Let's start with My Best Friend's Wedding. The 1997 anti-romcom, remembered for Julia Roberts' sharp elbows and Rupert Everett's scene-stealing charisma, is getting the sequel treatment. According to actor Dermot Mulroney, Sony is already contacting original cast reps to negotiate schedules and paychecks. Translation: they're serious. If you're wondering why now, just revisit that 2023 interview where Roberts casually floated the idea. “Maybe My Best Friend's Wedding,” she said when asked about sequels. Looks like someone at Sony was listening.
The original film subverted the romcom formula by daring to leave its heroine heartbroken and changed rather than rewarded. It was messy, a little cruel, and oddly honest. Revisiting that dynamic with middle-aged versions of Jules, Michael, and Kimberly could—if done right—tap into a very different kind of romantic anxiety. If done wrong? It's Sex and the City 2 with wedding cake.
Over in the UK, Gurinder Chadha has officially confirmed that a Bend It Like Beckham sequel is in early development, with eyes set on a 2027 release—strategically timed to coincide with the FIFA Women's World Cup in Brazil and the 25th anniversary of the original film. That's smart placement—capitalizing on a global moment for women's soccer while honoring a film that arguably helped lay the groundwork for its mainstream popularity.

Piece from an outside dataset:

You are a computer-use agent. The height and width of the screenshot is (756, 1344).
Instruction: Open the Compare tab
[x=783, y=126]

Speaking to Deadline, Chadha said she'd turned down countless pitches over the past two decades because none had the right story. Until now. “I came up with a great super-cool story about a month ago,” she said, adding that her goal is to bring back the original cast—Parminder Nagra, Keira Knightley, Archie Panjabi, and Juliet Stevenson—but only if the script holds up. “Everything hinges on the script and if the original cast likes it,” she noted.
The original Beckham worked not because of its soccer plot but because it was a smart, funny, deeply personal coming-of-age story that touched on identity, culture, and rebellion with a light touch. Trying to recreate that spirit 25 years later? Risky. But potentially rewarding—especially if the sequel explores how far women's football and British-Asian identity have evolved since 2002.

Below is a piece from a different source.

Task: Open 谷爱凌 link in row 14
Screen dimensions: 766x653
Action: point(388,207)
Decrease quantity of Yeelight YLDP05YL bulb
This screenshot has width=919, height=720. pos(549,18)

Here's what matters from an industry standpoint: both films belong to an era when mid-budget studio movies weren't afraid to be smart, character-driven, and emotionally conflicted. Hollywood's pivot back to these titles isn't just about nostalgia—it's about finding familiar IP that doesn't rely on capes or crossovers. It's a signal that studios are now scraping the romcom and sports-sleeper back catalog for gold, hoping the same adults who bought tickets in 1997 or 2002 will do it again… or at least stream it.
But here's the catch—audiences aren't as forgiving as they were in the era of DVD extras and AOL dial-up. A legacy sequel today has to do more than show up with the same faces and a wink. It has to earn its return. Otherwise, it's just another placeholder on a spreadsheet that ends with “+ nostalgia = profit.”
At this point, even the term “legacy sequel” feels like a marketing euphemism. What we're really watching is a brand reboot—an emotional stock buyback aimed at viewers who want to remember who they were when they first saw these films. Will My Best Friend's Wedding give us closure? Will Beckham score again? Or will they both end up as harmless footnotes in Hollywood's increasingly risk-averse playbook?
I've seen enough of these things to know not to get my hopes up. But I've also seen stranger revivals work—Top Gun: Maverick comes to mind, and even that had no right being as good as it was. If Roberts and Chadha bring their A-game—and the writing doesn't reek of AI-generated sentimentality—these sequels might just surprise us.
But I'm not betting on it. Yet.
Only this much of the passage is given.